* _WRITTEN REQUEST A_
In the GAP forum message on choosing random group elements, swap "basic" for "small" and write out the passage from "Sincerely, Sandeep." up to and including "order <= 10^12.".
* _WRITTEN REQUEST B_
Resume the GAP forum message on choosing random group elements from the point at which it stops.

I forgot to mention that my starting point is
a subset triple (S=G,T=1,U=1) - where 1 is the trivial
subgroup of G - which we know satisfies
the algebraic condition - and then randomly
subtract elements from G, add elements to
T and to U such that the resulting product size
satisfies the size conditions.
Sincerely, Sandeep.
Begin forwarded message:
From: Sandeep Murthy <[email protected]>
Date: 19 May 2009 05:41:40 BST
To: GAP forum <[email protected]>
Cc: Alexander Hulpke <[email protected]>
Subject: Re: [GAP Forum] Choosing random elements from a group
Thank you,
I'm working on a random search algorithm for
basic finite non-Abelian groups initially of
order <= 10^12.
At what point does the randomness of PseudoRandom()
degrade compared to Random() for this situation?
Specifically, I need to find a triple of subsets
S,T,U of sizes say m, p, q resp. in a non-Abelian finite
group G of order say n such that the following
size conditions are satisfied:
1. n <= mpq < = floor(n^(1.5)) - the triple product of
the subset sizes is at least the group order and
less than 1.5 times the group order.

* _RAW RECORDS_

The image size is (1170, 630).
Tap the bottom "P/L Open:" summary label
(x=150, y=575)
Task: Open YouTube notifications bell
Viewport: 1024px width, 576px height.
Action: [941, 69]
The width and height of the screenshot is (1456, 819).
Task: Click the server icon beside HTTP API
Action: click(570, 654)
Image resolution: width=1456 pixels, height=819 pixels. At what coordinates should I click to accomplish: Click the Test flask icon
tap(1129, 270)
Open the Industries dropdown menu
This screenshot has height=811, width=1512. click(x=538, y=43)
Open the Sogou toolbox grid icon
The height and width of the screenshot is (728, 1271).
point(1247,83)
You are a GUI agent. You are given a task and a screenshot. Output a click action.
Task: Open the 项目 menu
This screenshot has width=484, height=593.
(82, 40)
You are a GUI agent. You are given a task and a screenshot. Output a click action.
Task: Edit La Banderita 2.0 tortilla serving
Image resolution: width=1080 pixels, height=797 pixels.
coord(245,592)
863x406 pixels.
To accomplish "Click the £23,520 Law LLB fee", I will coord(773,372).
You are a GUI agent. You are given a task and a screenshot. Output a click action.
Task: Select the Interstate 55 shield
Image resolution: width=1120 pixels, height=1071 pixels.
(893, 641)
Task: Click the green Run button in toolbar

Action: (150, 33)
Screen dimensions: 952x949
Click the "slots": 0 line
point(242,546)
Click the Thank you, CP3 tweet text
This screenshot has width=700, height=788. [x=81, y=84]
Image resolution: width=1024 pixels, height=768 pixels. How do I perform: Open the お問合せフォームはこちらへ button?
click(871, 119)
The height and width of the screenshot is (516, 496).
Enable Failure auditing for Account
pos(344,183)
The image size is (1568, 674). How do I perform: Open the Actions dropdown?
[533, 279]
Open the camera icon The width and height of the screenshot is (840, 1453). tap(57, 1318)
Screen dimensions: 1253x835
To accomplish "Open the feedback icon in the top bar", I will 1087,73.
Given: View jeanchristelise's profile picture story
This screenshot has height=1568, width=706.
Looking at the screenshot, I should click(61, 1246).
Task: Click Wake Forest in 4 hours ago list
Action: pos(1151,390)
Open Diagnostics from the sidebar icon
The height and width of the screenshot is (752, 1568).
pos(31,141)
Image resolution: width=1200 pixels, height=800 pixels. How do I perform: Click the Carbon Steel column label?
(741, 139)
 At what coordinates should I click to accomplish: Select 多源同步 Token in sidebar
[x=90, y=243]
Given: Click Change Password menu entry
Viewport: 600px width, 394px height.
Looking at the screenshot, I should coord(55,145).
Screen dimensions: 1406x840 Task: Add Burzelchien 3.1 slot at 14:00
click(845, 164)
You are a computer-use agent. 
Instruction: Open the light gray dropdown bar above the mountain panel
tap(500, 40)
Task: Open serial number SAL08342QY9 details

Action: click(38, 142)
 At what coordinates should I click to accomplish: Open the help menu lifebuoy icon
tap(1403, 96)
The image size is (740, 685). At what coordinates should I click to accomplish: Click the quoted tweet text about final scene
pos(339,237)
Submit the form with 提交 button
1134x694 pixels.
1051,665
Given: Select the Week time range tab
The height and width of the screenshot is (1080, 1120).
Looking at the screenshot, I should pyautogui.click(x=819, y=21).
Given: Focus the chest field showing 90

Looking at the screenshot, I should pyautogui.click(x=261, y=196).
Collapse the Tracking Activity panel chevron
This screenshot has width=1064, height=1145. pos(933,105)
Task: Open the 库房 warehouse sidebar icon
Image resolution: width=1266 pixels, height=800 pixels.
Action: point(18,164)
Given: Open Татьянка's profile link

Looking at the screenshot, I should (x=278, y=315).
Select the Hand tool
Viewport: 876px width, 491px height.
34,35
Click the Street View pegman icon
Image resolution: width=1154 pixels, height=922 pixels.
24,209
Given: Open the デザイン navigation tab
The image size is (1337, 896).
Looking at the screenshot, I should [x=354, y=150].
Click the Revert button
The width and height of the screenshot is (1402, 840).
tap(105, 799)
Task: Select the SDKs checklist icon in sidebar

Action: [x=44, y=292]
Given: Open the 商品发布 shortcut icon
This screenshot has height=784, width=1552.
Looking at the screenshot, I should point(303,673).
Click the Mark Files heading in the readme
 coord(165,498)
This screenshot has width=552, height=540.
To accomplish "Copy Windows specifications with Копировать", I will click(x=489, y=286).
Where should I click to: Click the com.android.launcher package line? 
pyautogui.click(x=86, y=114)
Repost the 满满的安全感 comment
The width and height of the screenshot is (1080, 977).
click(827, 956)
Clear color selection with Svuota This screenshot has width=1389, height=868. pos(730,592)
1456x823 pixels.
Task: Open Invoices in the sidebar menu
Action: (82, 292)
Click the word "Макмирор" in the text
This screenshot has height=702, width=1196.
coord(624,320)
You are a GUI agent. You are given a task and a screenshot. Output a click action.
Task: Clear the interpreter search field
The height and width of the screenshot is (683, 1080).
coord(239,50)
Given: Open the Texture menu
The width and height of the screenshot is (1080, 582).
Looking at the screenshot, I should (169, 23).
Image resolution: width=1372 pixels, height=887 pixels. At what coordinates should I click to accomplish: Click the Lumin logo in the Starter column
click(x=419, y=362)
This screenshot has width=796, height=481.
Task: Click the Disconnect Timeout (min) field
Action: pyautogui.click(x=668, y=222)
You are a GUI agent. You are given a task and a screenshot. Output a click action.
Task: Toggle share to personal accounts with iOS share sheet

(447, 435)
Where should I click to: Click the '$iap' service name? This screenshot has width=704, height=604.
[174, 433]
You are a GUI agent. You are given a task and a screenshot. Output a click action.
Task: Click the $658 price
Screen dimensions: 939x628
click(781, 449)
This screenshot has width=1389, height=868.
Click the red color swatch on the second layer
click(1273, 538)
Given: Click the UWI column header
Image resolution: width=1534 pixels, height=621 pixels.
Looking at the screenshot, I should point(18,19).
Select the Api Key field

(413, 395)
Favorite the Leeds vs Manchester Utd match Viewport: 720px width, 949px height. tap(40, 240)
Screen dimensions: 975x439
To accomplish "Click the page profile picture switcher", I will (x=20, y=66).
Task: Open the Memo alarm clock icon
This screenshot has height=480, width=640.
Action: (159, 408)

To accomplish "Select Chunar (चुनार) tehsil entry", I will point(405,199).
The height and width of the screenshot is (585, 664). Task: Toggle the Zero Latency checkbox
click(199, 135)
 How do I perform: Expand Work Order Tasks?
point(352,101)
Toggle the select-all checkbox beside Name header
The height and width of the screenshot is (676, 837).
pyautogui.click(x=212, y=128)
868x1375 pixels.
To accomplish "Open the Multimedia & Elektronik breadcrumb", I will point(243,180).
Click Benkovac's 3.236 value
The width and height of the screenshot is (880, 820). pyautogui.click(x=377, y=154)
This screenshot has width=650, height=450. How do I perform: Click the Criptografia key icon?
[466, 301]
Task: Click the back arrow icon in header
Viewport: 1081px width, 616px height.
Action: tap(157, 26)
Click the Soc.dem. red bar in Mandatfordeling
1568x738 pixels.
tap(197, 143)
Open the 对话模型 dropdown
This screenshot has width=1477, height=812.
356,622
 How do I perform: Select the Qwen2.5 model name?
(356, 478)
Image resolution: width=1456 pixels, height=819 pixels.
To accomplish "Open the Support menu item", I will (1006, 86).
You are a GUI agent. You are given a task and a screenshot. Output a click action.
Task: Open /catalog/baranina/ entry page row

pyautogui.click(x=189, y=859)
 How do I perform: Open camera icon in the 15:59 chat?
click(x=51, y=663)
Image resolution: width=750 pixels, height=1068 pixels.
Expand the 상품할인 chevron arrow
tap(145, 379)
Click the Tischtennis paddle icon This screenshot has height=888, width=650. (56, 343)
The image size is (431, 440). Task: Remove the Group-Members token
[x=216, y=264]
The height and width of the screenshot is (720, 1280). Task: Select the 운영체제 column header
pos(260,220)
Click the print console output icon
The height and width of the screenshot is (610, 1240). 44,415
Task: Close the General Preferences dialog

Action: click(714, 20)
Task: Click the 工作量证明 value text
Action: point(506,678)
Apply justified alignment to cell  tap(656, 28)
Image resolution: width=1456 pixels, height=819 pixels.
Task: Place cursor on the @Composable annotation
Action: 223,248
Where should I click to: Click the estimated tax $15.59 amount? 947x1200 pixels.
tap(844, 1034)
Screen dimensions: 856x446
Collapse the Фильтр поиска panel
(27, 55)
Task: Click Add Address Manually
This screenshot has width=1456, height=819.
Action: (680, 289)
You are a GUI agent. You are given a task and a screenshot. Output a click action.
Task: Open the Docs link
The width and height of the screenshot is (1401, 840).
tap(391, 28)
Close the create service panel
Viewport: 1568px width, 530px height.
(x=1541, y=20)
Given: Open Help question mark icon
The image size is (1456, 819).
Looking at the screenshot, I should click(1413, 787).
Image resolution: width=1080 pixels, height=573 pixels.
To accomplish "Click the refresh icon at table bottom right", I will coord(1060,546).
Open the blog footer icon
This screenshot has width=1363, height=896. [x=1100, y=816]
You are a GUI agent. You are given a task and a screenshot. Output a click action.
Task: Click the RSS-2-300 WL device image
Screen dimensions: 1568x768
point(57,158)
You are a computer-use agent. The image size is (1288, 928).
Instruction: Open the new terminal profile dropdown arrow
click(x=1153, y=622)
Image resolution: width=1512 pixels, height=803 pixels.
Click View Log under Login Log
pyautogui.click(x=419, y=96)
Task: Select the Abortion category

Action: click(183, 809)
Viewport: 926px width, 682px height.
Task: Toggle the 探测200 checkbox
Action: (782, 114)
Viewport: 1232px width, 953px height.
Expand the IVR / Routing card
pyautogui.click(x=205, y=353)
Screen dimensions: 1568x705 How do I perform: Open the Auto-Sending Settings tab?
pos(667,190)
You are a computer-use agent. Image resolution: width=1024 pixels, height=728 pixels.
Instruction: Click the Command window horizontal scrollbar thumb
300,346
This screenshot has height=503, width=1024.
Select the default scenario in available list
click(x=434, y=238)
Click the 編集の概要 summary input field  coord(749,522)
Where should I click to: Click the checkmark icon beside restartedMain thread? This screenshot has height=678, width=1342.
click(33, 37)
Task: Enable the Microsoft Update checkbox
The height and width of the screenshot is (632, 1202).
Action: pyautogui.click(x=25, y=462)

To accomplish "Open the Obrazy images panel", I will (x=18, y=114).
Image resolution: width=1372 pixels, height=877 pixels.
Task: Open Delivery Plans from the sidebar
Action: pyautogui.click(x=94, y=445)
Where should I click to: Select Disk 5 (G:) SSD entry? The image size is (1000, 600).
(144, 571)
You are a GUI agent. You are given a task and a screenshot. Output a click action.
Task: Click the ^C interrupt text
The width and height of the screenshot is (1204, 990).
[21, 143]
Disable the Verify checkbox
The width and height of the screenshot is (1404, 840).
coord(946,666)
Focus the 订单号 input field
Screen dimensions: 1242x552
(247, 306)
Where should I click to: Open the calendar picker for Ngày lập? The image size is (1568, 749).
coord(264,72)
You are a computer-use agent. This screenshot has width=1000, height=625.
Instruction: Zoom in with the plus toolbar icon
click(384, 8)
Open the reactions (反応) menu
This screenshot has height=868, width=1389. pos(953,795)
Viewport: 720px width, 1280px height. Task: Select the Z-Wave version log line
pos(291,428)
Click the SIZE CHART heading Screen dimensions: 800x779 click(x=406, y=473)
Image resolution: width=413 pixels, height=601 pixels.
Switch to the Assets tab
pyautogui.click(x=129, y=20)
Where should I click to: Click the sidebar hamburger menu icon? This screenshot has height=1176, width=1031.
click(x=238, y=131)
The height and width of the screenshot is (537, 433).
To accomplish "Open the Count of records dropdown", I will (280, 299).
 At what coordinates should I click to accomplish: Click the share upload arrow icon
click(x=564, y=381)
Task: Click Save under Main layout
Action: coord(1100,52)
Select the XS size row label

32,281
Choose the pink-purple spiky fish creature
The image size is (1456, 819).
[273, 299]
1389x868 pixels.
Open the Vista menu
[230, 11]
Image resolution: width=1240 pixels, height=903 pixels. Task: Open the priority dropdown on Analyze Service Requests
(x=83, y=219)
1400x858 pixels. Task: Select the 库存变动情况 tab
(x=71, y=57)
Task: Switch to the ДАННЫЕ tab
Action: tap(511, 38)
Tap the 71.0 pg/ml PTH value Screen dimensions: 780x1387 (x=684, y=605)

* _OUTPUT A_
Sincerely, Sandeep.
Begin forwarded message:
From: Sandeep Murthy <[email protected]>
Date: 19 May 2009 05:41:40 BST
To: GAP forum <[email protected]>
Cc: Alexander Hulpke <[email protected]>
Subject: Re: [GAP Forum] Choosing random elements from a group
Thank you,
I'm working on a random search algorithm for
small finite non-Abelian groups initially of
order <= 10^12.

* _OUTPUT B_
2. floor(n^(1.5)) - mpq is a minimum over all
subset triples satisfying a certain simple algebraic
condition.
Sincerely, Sandeep.
P. S. I note that the GAP manual describes a RandomList()
method that is said to be effective for dense lists up
2^28 long.
On 19 May 2009, at 05:14, Alexander Hulpke wrote:
Dear Forum, Dear Sandeep Murthy,
I'd like to know the best way to choose random elements
of a group in GAP?
That depends on your choice of group (Is it finite? Permutations?
Presentation? Matrices?), your criteria for randomness, and
(definition of ``best'') your preferences for memory use and runtime.
Two default functions are
Random
which tries to create an equal distribution (subject to the
randomness of the built-in random number generator, of course), but
requires the ability to enumerate all elements of the group (I.e.
it does not work for infinite groups and -- for example -- very
badly for large matrix groups or finitely presented groups) and
PseudoRandom
which uses only generators and limited memory/run time, but does
not guarantee true randomness.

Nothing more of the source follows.